D. Ruang Lingkup Penelitian

Jenis penelitian yang digunakan dalam penelitian ini adalah kuantitatif studi survei

analitik, desain yang digunakan cross sectional dengan uji Somers’d. Objek penelitiannya

yaitu hubungan tingkat stres dan kualitas tidur dengan tekanan darah penderita

hipertensi, sedangkan sebagai subjek penelitian ini adalah 83 responden yang diambil

secara purposive sampling.
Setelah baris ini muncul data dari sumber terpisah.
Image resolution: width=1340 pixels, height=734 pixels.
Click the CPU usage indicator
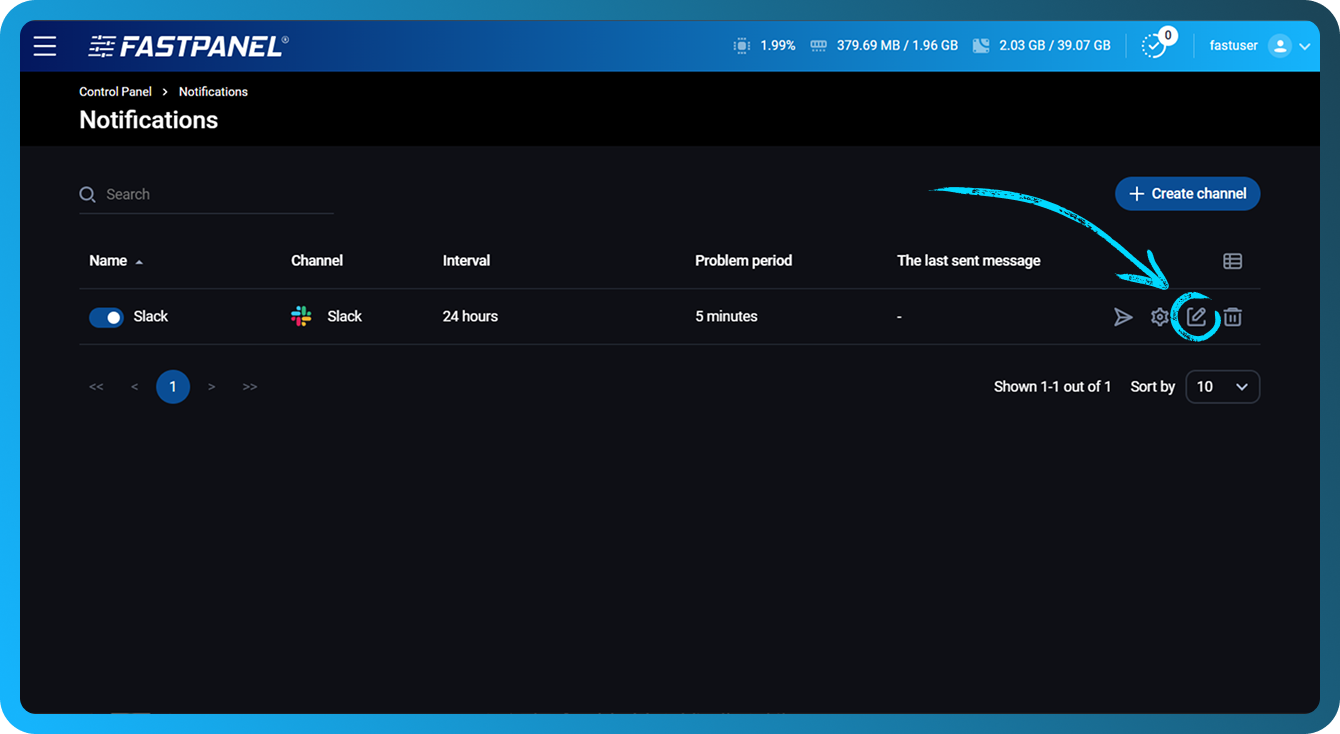[x=764, y=46]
Penelitian ini akan dilaksanakan di Wilayah Kerja Puskesmas

Metro Pusat, waktu penelitian setelah proposal disetujui.

E. Manfaat Penelitian

1. Bagi Masyarakat/Aplikatif

Diharapkan penelitian ini mampu menambah informasi bagi masyarakat

khususnya tentang hubungan tingkat stres dan kualitas tidur terhadap tekanan darah,

sehingga masyarakat pada umumnya dapat melakukan upaya pencegahan dengan

melakukan relaksasi dan meningkatkan kualitas tidur.

2. Bagi Institusi
Hasil penelitian diharapkan menjadi bahan masukan dalam meningkatkan

pengetahuan bagi peneliti tentang hubungan tingkat stres dan kualitas tidur terhadap

tekanan darah penderita hipertensi serta dapat menjadi tambahan bahan bacaan dan

informasi sebagai bagian dari pengembangan ilmu keperawatan dan sebagai data awal

untuk melakukan penelitian selanjutnya yang berkaitan dengan hipertensi.

3. Bagi Penelitian

Hasil penelitian ini diharapkan dapat menjadi bahan masukan dalam

mengembangkan penelitian yang lebih lanjut serta dapat menjadi data awal untuk

melakukan penelitian selanjutnya yang berkaitan dengan hipertensi.